Boys will be boys?

Note: The following is an excerpt from Confessions of a Secular Jesus Follower (Convergent, 2016). I offer it to lend perspective to the galling revelations about Harvey Weinstein and other sexually predatory men.

“It’s like ordering Seamless. But you’re ordering a person.”
— A user of the hookup app Tinder, comparing it to the meal- delivery service popular in his city.

The way some men talk about these things, it’s as if lustful thoughts cannot be helped. Boys, after all, will be boys. Women have to help us out here, they say, by being modest in their behavior and dress and, better yet, by simply being absent from the premises when men must really concentrate.

But is this how things must be? Are we to believe that men have no impulse control? That women and men must therefore be segregated— often, let’s face it, at the expense of the women?

Nonsense. And, furthermore, potentially dangerous.

There is a direct line between this reassignment of responsibility and the convenient shifting of blame that we often see when women are victims of rape or other forms of sexual aggression. If the woman’s shape or clothing choices are just a bit too appealing, some men say, if she was drinking, if she was “in the wrong place at the wrong time,” then she asked for it— and the perpetrator is largely innocent.

As a world, as a culture, as individuals, we need to grow up in these matters. We must, I propose, treat women the way Jesus did. It’s really quite impressive and instructive when you watch him in the gospel accounts. The stories make it clear that women were part of the Jesus community and were among the people he called friends. Jesus was downright profligate at times in his extension of love, warmth, and acceptance to women, even to women of questionable reputation. He would have been within his rights and the cultural norms of his time to have excluded women from his ministry altogether, or kept them at a “safer” distance. Doing so certainly would have made him less conspicuous in the eyes of the authorities who had it in for him.

Consider the story in Luke 7 about the “sinful” woman with the jar of perfume and you’ll see what I mean. Here’s the scene: Jesus is part of a gathering at the home of a Pharisee, a member of an all- male, highly respected religious group. Jesus is seated. His feet are dirty and, likely, sore and tired from the day’s walking. His host has not done Jesus the courtesy of giving him a chance to wash those dirty feet. Nor has the host had one of his servants attend to it, as would be the custom with an important guest.

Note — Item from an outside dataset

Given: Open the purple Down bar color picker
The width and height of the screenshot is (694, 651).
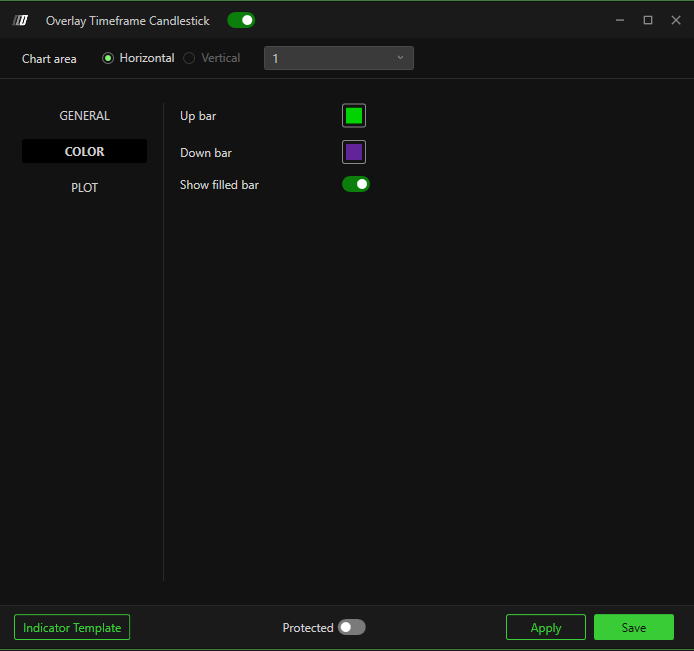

A woman enters uninvited. The locals recognize her as someone of poor reputation— a prostitute, we are led to believe. They are aghast to find her approaching Jesus. Something about him is deeply moving to her, and she begins to weep. Noticing his feet have been not been washed, she kneels, and begins to use her tears to cleanse them. Then she wipes his feet with her hair, applies perfume to them, and kisses them.

The Pharisee is affronted. If Jesus were truly a prophet, he grouses, he would have known who this woman was, and would certainly not have allowed this transgressive intimacy. Instead, Jesus has allowed her near, receiving her humble service. What a strangely moving moment has unfolded!

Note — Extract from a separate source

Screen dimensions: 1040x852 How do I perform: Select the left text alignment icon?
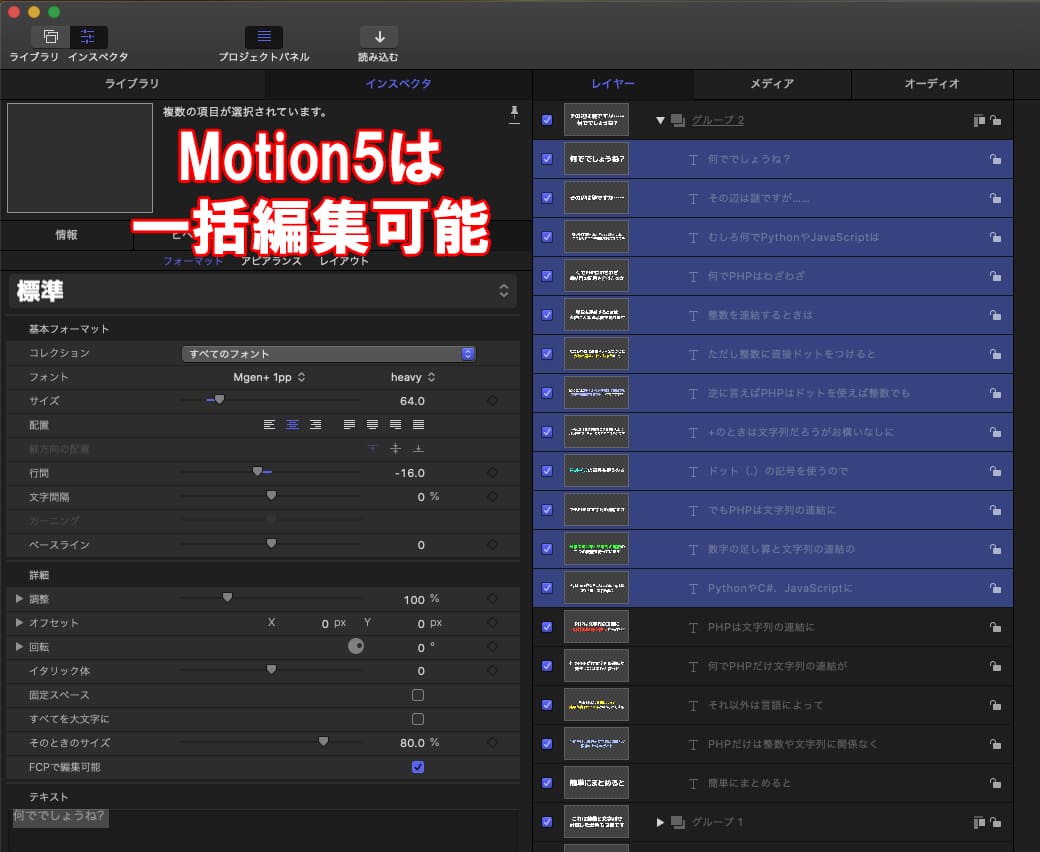pyautogui.click(x=269, y=425)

The picture of this nameless, outcast woman, this persona non-grata, washing and kissing the traveling prophet’s feet might strike us as subservience, but I don’t think that view does the story justice. We can see that the woman’s act is willingly offered, and deeply heartfelt. By receiving her care, Jesus seems to be vouching for her humanity, her dignity. And he does so with full knowledge that it will rub some important people the wrong way.

Jesus is aware of the Pharisee’s censure, so he asks his host a simple but searing question: “Do you see this woman?” I read that as Jesus saying to the Pharisee: Are you willing to see only a stock character, a function, an object? Or can you see the real, live, multidimensional human being she is, whatever her profession?

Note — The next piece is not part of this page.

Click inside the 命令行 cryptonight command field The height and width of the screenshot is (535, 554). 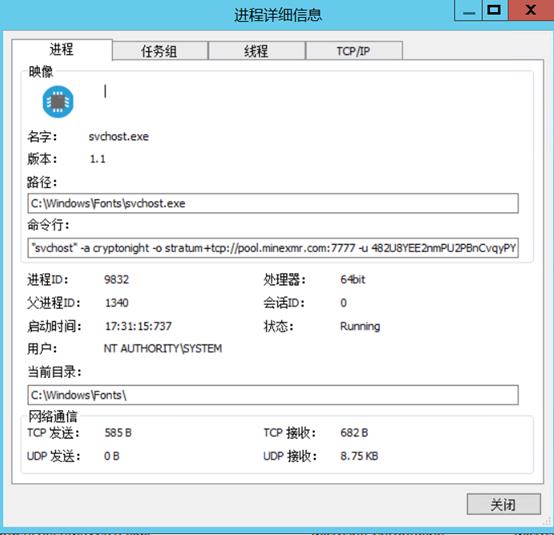pyautogui.click(x=273, y=248)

Jesus, with his stubborn insistence on seeing humanity even where it might be hardest to find, tended to stick up for prostitutes. These women of ill repute, he declared, had moral standing superior to that of the pious but judgmental Pharisees.

As the religion scholar Harvey Cox points out, Jesus was able to see prostitutes and their circumstances in a deeper, more compassionate way than both those who judged them and those who used them. He could see that prostitutes in his time (not unlike ours) were generally pressured into their occupation by poverty, trafficking, and other factors that left them little choice.

In the interaction between Jesus and the woman of ill repute that day, lines of authority and status were crossed— lines of gender, too. And something transgressively beautiful happened.